**PROBLEM DETAILS**
List the records below as numbered lines, skipping any blank lines, and leave out the pictures.

**PROVIDED DATA**
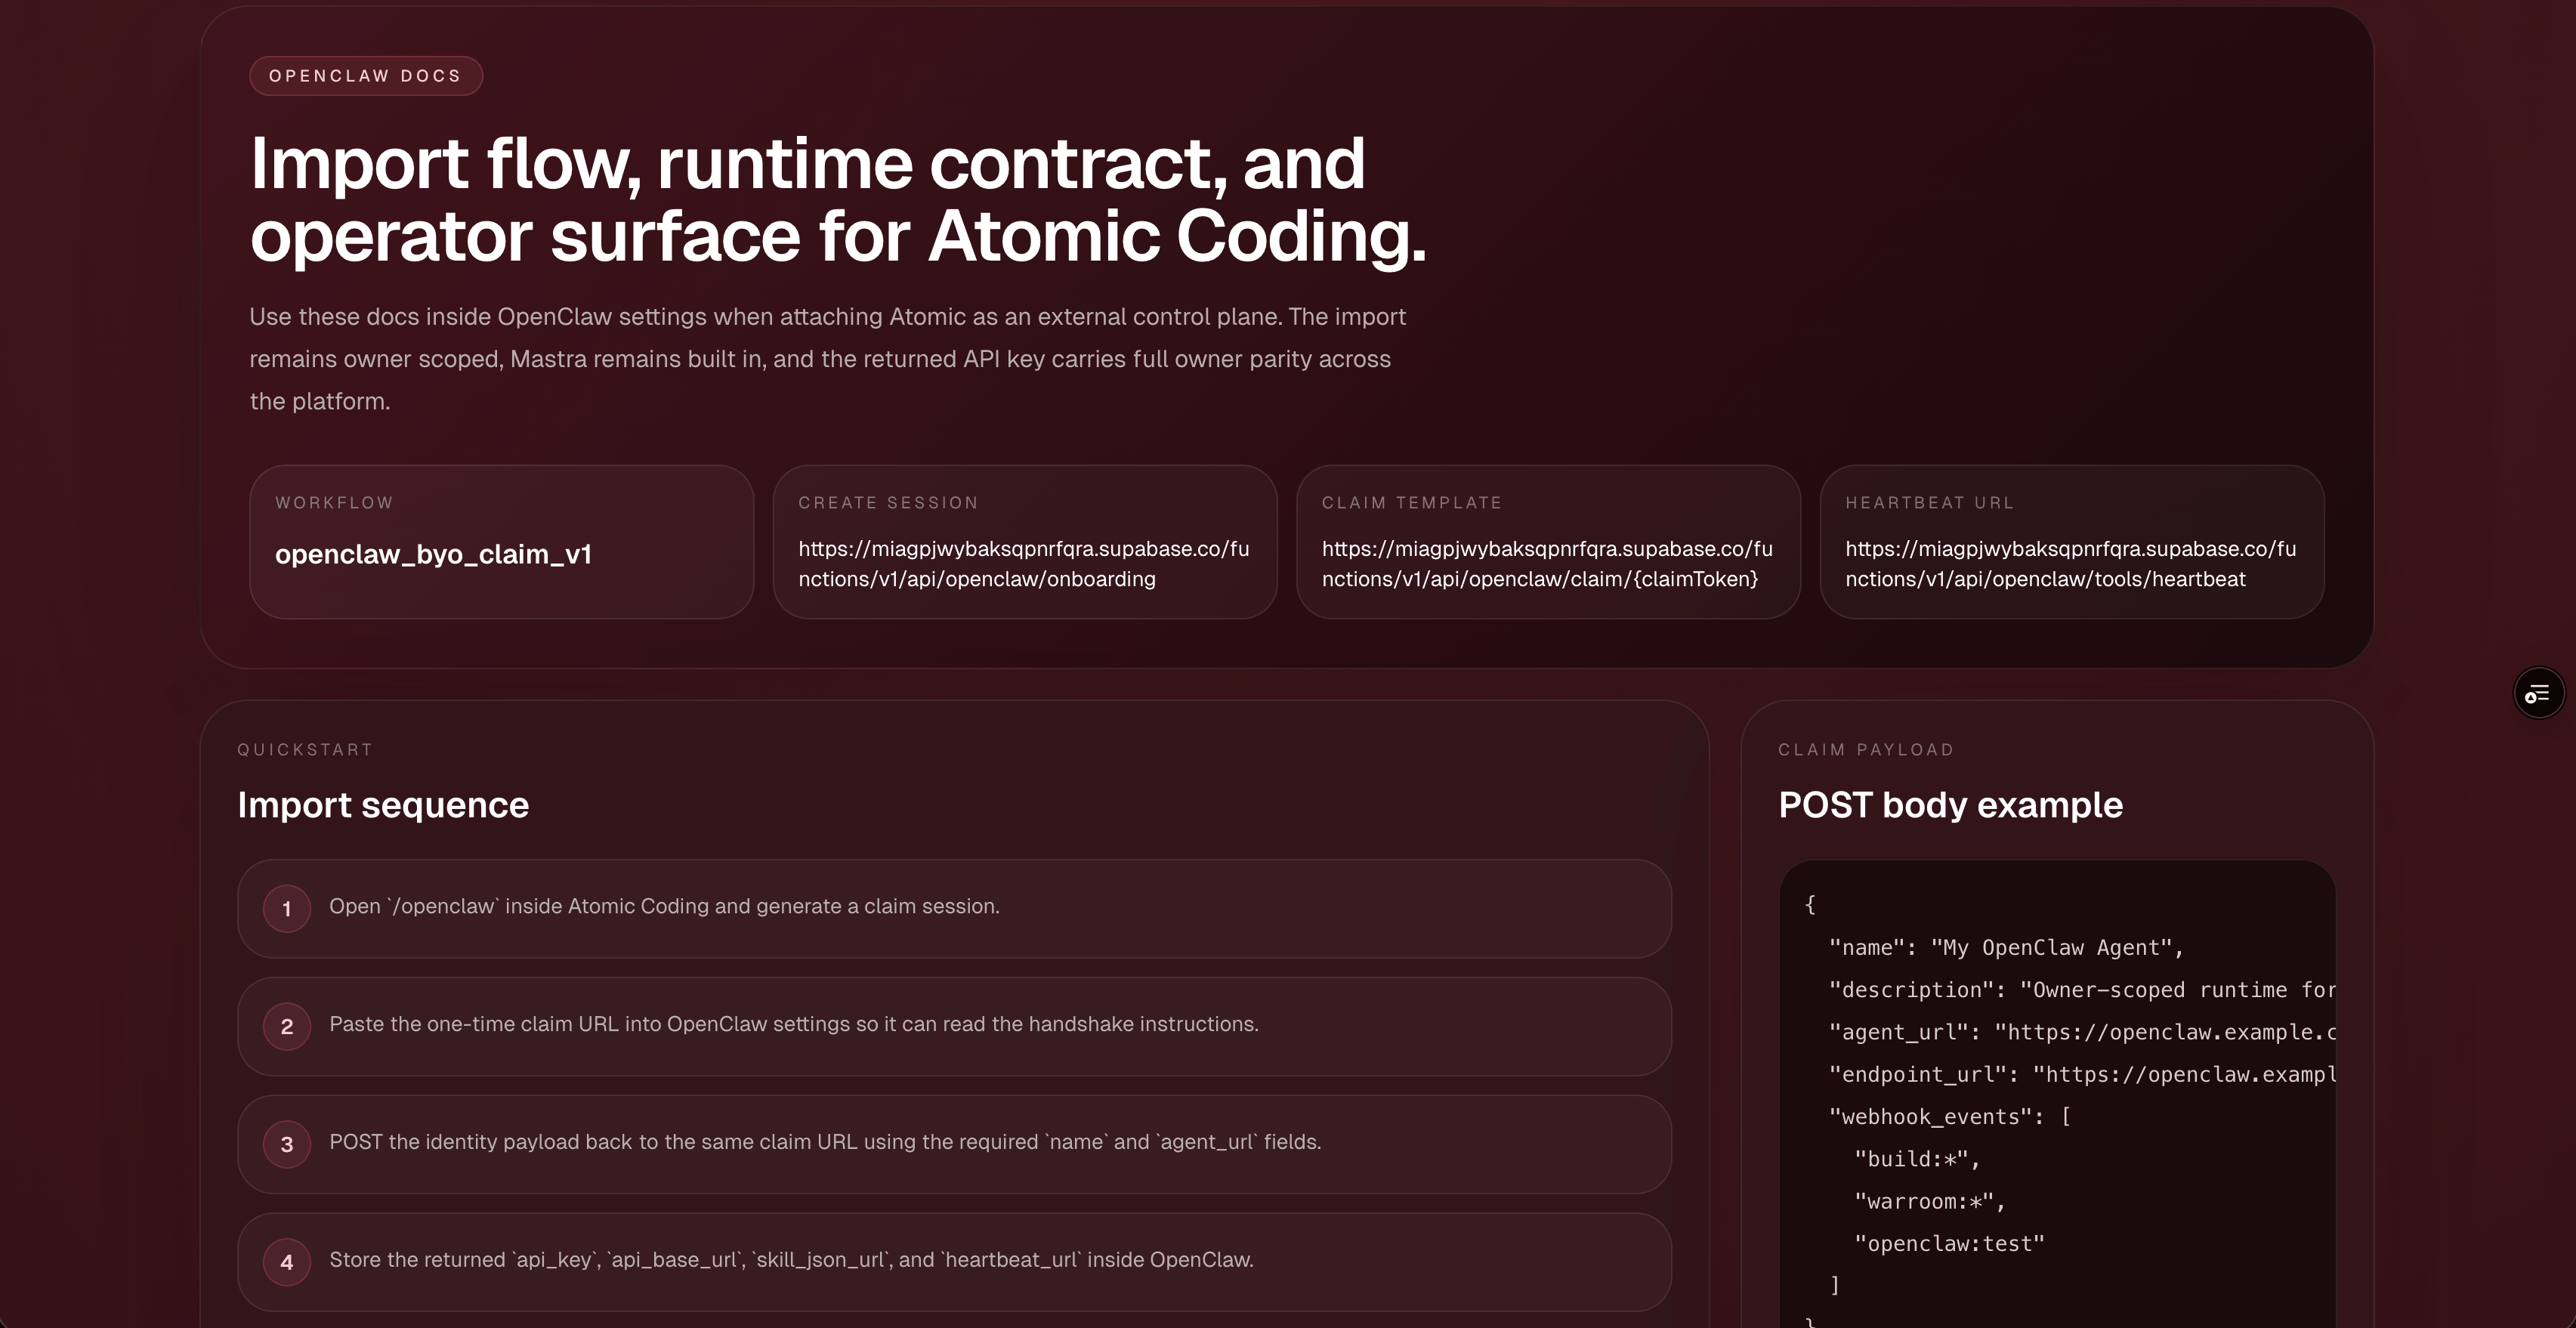Select the 'Paste the one-time claim URL' step
Image resolution: width=2576 pixels, height=1328 pixels.
coord(793,1025)
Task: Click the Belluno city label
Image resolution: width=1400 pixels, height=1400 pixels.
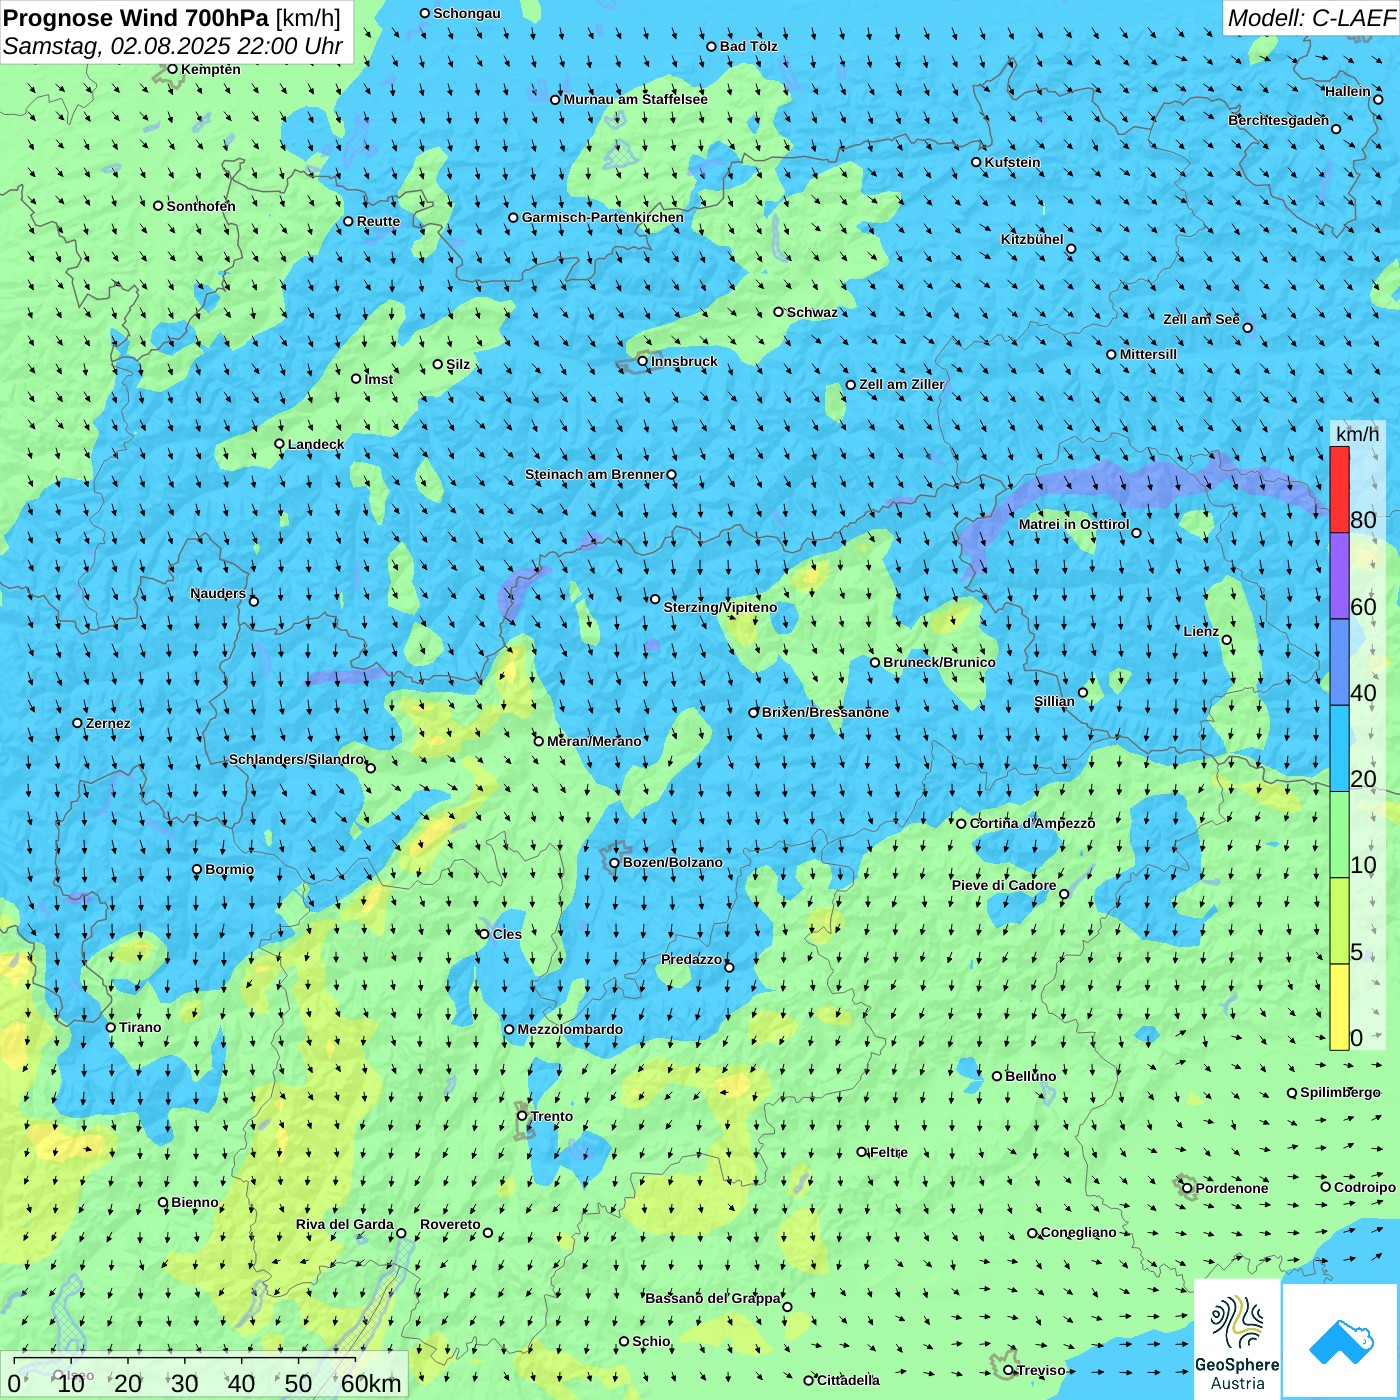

**EXERCISE SOLUTION**
1. Select the 'Paste the one-time claim URL' step
2. Image resolution: width=2576 pixels, height=1328 pixels.
3. coord(793,1025)
4. Task: Click the Belluno city label
5. Image resolution: width=1400 pixels, height=1400 pixels.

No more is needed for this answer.